─── Records supplied
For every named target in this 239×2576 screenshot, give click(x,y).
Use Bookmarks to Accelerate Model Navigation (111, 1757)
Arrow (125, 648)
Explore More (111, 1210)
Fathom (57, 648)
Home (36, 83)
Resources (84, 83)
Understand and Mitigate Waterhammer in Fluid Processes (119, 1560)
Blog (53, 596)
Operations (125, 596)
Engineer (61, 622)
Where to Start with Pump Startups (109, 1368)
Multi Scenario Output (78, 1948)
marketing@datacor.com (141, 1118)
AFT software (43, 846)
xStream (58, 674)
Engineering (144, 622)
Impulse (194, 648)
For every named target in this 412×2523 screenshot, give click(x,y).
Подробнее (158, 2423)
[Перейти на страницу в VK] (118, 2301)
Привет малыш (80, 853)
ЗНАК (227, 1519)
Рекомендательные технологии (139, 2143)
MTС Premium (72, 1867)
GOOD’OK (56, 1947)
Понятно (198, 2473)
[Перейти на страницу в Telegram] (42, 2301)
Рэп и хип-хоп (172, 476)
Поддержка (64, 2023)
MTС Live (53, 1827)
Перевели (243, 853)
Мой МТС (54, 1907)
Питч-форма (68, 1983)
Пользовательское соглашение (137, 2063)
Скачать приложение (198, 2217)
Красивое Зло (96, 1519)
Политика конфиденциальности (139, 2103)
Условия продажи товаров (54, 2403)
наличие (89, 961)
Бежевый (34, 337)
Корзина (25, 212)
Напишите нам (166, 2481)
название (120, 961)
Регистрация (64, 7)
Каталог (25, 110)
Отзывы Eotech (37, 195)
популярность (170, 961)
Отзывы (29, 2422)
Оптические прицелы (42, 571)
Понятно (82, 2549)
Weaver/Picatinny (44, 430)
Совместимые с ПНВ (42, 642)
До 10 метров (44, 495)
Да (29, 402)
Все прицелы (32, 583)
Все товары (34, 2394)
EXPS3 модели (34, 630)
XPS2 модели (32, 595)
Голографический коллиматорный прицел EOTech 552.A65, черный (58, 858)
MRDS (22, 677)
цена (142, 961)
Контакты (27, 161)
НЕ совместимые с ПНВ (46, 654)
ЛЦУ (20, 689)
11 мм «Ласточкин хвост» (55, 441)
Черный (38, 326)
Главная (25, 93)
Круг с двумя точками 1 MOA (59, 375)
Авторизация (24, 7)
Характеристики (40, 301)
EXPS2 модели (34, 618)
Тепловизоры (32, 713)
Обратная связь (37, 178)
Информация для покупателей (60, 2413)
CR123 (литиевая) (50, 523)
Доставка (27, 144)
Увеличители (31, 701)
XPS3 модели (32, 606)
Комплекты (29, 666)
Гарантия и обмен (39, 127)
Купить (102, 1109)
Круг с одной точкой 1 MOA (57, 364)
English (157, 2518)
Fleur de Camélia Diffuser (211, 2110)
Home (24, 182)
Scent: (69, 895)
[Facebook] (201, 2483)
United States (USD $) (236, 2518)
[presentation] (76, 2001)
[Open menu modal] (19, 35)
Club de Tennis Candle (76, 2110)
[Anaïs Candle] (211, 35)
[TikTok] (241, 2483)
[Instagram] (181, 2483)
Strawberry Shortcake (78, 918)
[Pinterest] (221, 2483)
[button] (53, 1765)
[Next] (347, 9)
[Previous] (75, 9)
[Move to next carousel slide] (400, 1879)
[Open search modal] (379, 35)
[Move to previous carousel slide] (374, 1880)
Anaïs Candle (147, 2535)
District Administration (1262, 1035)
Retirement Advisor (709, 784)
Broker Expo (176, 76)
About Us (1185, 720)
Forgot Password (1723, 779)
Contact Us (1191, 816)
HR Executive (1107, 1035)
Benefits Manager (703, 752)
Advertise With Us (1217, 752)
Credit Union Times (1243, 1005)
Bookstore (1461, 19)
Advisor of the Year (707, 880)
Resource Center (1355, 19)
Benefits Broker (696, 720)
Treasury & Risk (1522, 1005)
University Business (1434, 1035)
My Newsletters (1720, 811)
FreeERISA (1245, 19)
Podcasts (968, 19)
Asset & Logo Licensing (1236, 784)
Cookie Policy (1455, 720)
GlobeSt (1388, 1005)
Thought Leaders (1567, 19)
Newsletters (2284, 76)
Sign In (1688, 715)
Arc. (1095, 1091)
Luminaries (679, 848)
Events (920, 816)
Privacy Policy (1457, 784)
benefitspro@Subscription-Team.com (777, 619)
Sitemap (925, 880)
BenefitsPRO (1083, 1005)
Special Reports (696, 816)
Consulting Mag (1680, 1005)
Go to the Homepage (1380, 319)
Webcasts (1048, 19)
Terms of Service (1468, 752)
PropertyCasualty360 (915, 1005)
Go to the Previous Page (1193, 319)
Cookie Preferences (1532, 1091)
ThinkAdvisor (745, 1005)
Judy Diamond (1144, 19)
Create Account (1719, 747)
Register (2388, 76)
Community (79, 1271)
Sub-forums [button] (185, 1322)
──────
* Task objective
From the records above, pull every line that carries the word "this".

* Your solution
For every named target in this 239×2576 screenshot, give click(x,y).
For every named target in this 412×2523 screenshot, give click(x,y).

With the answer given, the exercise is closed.